Microwave-assisted Desorption and Monitoring of Volatile Organic Compounds on Adsorbents

  • Author / Creator
    Peyravi, Arman
  • Adsorption is a widely used method for abatement of volatile organic compound (VOC) emissions due to its high efficiency and relatively low operating cost. Following adsorption, desorption is usually used to regenerate the adsorbent. Adsorbent regeneration, often known as the most limiting step in the adsorption process, is a time-consuming stage and is often completed through using hot purge gas or superheated steam. In the thermal regeneration process, regeneration time directly impacts energy consumption, and thus, the operating cost of the air treatment facility. In recent years, microwave (MW) regeneration has been proposed as a potential alternative to conventional thermal regeneration techniques. For an effective MW regeneration process, the adsorbent/adsorbate system should be able to absorb MW and convert it to heat.
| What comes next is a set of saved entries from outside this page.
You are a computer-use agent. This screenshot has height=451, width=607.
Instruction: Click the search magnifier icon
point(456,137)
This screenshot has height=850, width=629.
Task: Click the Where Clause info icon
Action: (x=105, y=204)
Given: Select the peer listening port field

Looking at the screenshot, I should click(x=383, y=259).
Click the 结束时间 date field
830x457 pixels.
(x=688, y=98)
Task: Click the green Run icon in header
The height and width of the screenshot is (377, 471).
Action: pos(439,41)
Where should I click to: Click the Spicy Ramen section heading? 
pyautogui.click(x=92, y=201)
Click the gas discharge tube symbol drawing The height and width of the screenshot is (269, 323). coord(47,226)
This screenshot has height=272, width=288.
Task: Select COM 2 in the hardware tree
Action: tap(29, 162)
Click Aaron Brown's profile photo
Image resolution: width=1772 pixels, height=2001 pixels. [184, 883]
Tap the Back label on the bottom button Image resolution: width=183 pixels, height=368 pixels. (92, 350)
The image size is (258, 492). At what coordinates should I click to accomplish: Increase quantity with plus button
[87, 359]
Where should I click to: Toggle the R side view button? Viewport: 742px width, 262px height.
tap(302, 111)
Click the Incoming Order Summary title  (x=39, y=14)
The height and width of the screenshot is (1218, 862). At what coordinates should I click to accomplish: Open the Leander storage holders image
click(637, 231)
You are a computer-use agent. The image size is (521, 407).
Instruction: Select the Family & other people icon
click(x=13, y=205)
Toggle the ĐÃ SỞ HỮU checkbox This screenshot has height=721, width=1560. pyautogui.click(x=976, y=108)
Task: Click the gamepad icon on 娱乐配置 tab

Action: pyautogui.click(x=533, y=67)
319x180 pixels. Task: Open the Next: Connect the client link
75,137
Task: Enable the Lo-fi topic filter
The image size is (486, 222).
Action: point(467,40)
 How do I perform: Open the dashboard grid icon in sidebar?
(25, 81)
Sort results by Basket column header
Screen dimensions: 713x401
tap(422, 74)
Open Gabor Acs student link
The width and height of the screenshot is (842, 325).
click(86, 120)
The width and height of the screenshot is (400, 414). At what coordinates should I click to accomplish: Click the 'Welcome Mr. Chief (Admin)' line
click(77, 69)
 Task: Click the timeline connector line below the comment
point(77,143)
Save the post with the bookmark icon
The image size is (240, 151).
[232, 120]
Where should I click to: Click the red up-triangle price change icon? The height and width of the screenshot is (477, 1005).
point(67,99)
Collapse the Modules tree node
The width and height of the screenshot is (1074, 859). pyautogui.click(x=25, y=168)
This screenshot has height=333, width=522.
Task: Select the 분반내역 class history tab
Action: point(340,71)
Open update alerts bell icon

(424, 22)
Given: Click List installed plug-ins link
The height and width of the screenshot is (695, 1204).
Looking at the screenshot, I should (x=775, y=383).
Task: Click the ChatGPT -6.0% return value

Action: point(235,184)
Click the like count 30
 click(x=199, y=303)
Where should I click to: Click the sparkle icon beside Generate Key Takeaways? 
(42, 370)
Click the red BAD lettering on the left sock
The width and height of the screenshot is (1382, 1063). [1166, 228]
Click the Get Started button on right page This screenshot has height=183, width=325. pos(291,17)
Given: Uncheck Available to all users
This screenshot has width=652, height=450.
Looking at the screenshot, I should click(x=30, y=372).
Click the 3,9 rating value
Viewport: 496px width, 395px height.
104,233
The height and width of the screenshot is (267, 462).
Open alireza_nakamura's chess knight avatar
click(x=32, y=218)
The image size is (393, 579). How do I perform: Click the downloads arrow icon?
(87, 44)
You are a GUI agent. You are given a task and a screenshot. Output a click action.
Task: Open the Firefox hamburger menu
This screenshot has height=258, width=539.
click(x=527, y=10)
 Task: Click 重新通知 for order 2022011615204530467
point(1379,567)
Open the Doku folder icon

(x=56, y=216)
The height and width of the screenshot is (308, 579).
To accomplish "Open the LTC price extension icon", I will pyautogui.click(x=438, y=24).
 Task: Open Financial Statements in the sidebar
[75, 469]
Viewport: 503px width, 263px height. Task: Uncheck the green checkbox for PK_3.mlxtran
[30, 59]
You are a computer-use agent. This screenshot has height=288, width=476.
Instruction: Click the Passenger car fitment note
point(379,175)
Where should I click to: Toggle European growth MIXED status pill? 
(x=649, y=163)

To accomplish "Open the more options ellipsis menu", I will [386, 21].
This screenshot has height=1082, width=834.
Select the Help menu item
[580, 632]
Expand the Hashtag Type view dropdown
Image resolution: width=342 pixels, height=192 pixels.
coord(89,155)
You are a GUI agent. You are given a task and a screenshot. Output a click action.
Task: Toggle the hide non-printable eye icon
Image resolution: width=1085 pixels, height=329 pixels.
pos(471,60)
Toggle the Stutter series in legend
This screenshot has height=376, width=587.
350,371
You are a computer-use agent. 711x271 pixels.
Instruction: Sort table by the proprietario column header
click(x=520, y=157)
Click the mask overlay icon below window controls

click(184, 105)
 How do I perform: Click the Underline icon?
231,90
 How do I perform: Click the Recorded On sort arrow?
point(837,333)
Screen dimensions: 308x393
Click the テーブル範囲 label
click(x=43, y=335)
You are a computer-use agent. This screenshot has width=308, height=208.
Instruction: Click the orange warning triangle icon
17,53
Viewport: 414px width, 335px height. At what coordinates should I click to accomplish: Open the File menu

However, there are many adsorbent/adsorbate systems that are transparent to MW. In this research, different techniques were developed in chapters 3 to 6 to improve MW regeneration of porous MW-transparent adsorbents. Additionally, chapter 7 explores a novel technique to monitor VOC desorption process using a non-contact MW sensor and determine the required time for adsorbent regeneration.

  • Subjects / Keywords
  • Graduation date
    Fall 2021
  • Type of Item
  • Degree
    Doctor of Philosophy
  • DOI
  • License
    This thesis is made available by the University of Alberta Libraries with permission of the copyright owner solely for non-commercial purposes. This thesis, or any portion thereof, may not otherwise be copied or reproduced without the written consent of the copyright owner, except to the extent permitted by Canadian copyright law.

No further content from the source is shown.